Reproduce everything from the line containing "You are a computer-use" down to the end of the material, substituting "API Secret Key" for "API Account ID" and changing nothing else. Leave the pictures out of your answer.

Screen grounding material
------------------------------------------------
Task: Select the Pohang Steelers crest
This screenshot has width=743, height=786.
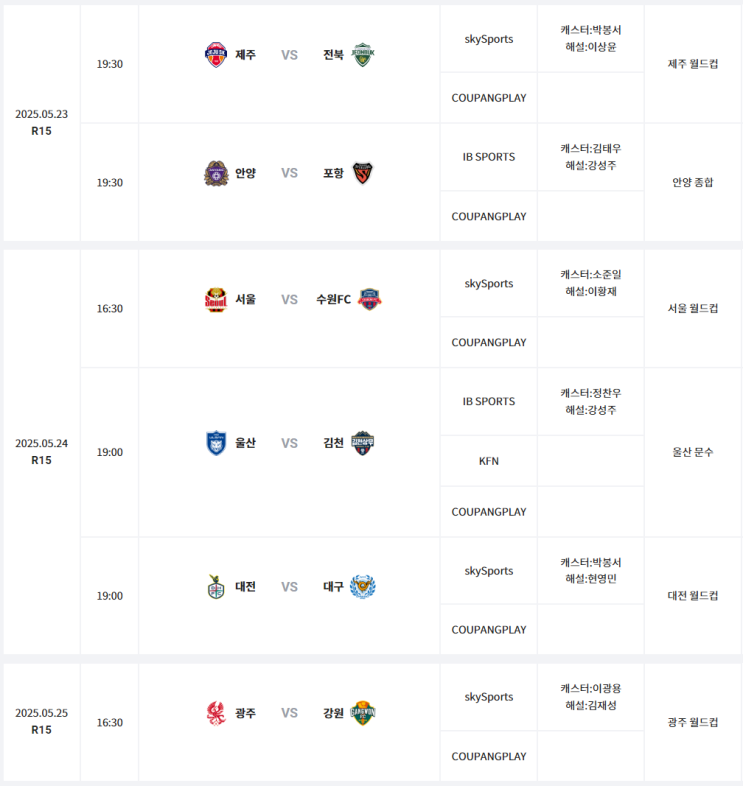Action: pos(362,173)
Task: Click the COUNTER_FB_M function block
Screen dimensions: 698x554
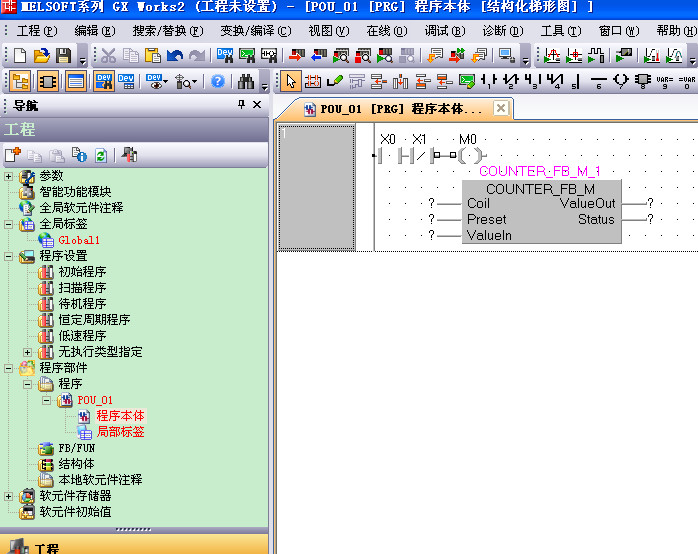Action: (x=540, y=212)
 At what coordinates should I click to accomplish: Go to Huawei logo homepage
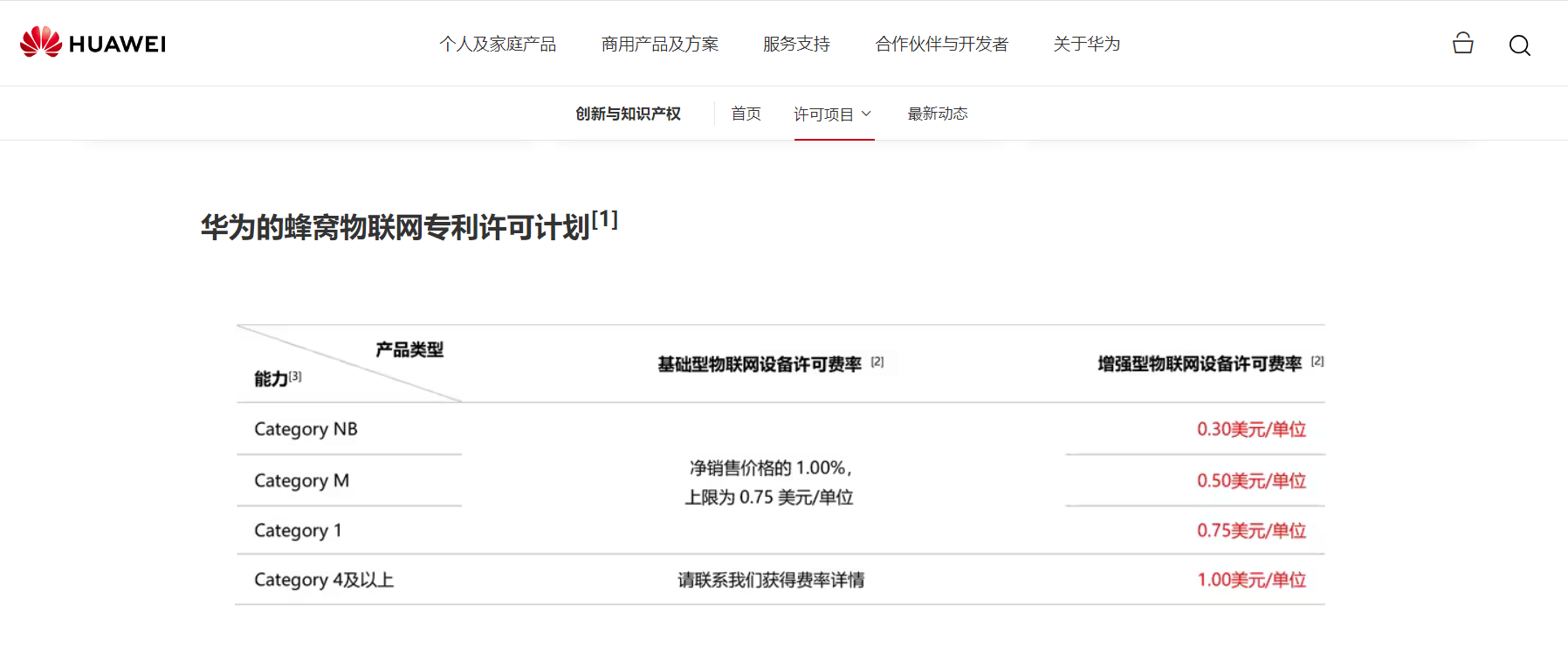pyautogui.click(x=93, y=43)

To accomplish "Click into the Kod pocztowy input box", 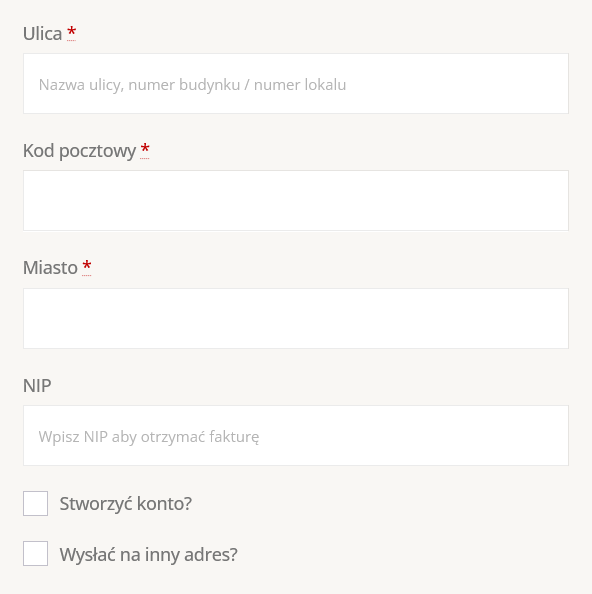I will click(x=296, y=200).
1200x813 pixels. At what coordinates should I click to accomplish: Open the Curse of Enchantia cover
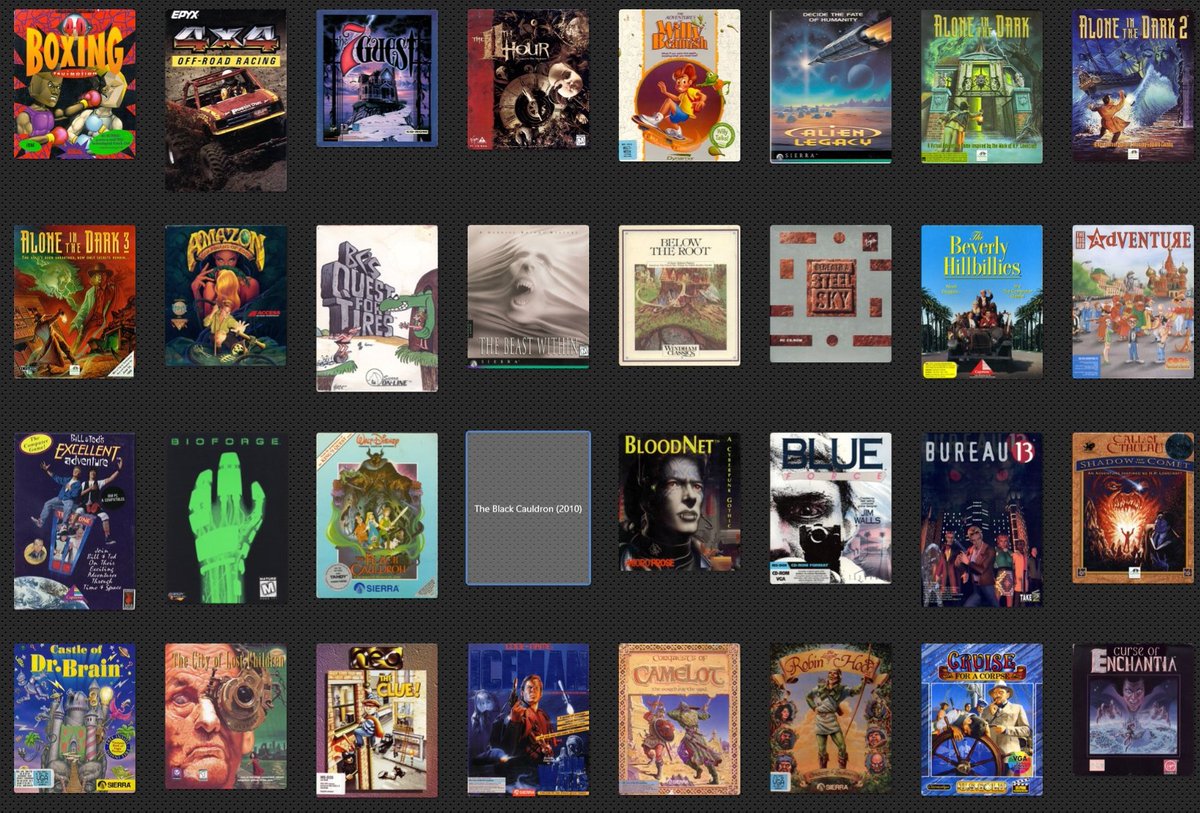pyautogui.click(x=1132, y=709)
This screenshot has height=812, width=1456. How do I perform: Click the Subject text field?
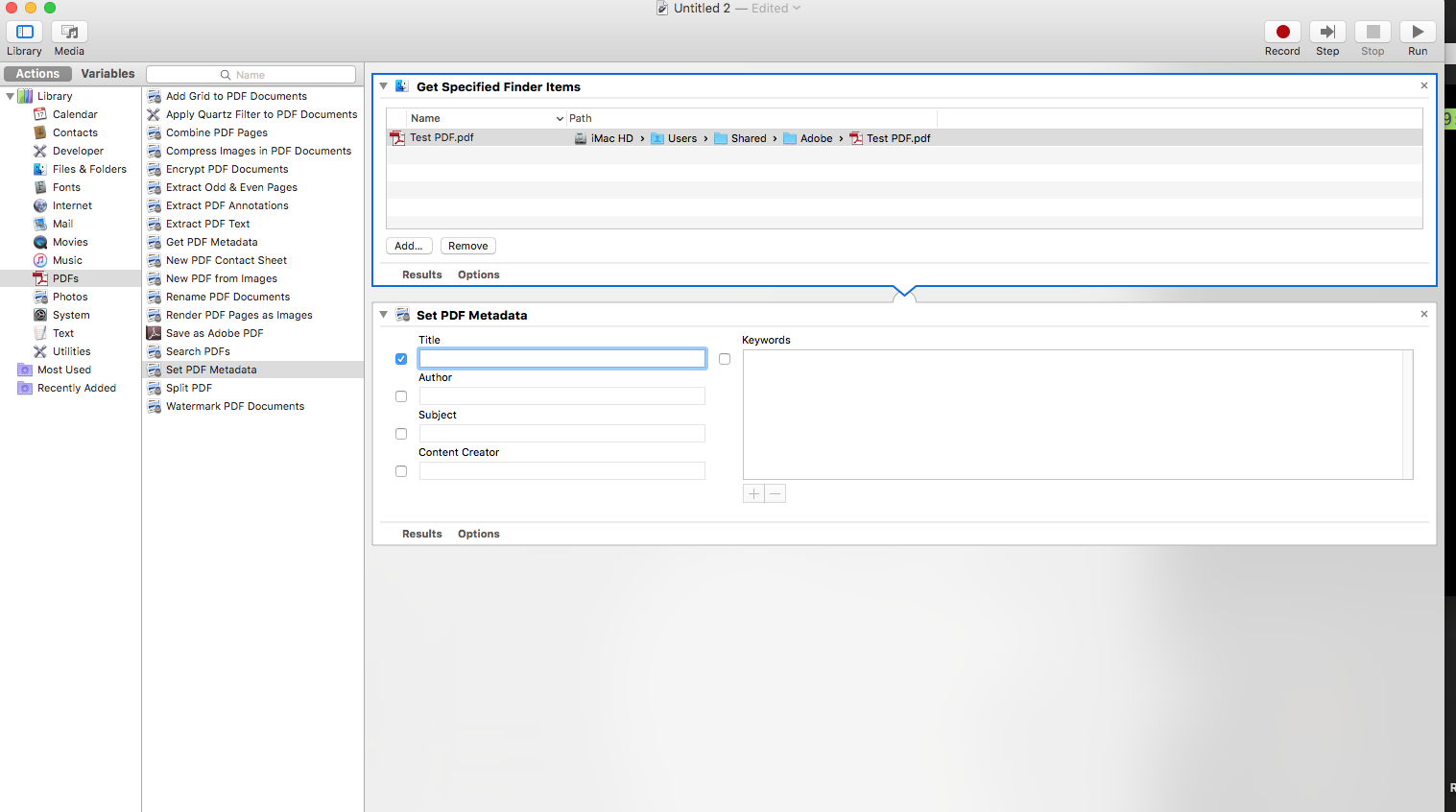(x=561, y=434)

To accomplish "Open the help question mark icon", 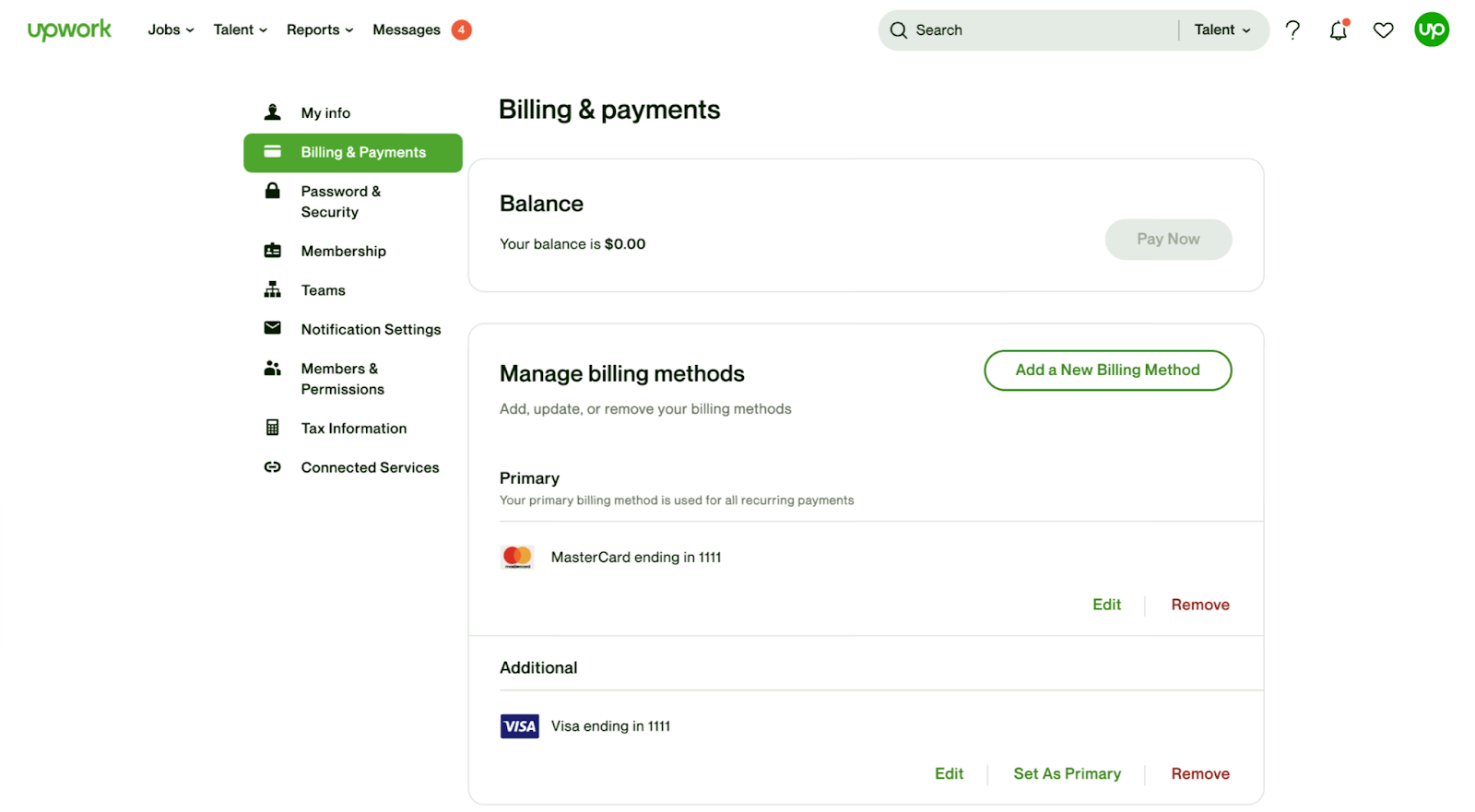I will click(1292, 30).
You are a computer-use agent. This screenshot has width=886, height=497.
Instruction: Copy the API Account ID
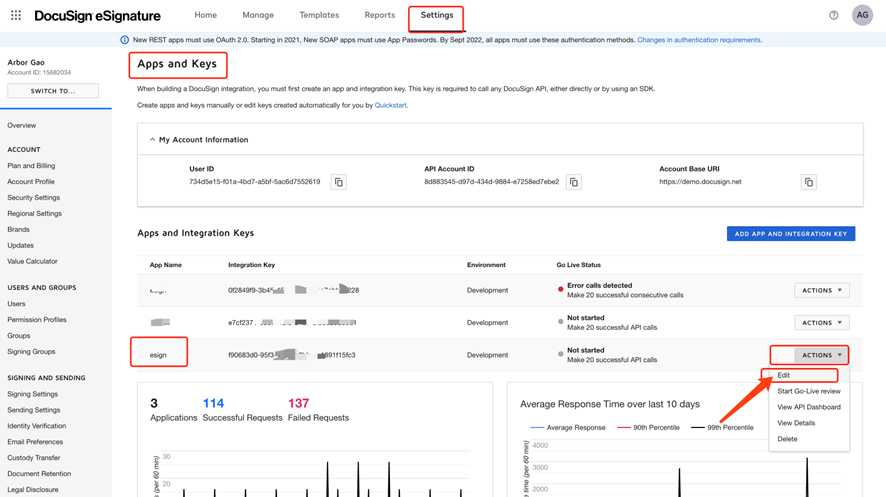(x=574, y=182)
------------------------------------------------
» Solution to the problem
You are a computer-use agent. This screenshot has width=886, height=497.
Instruction: Copy the API Secret Key
(x=574, y=182)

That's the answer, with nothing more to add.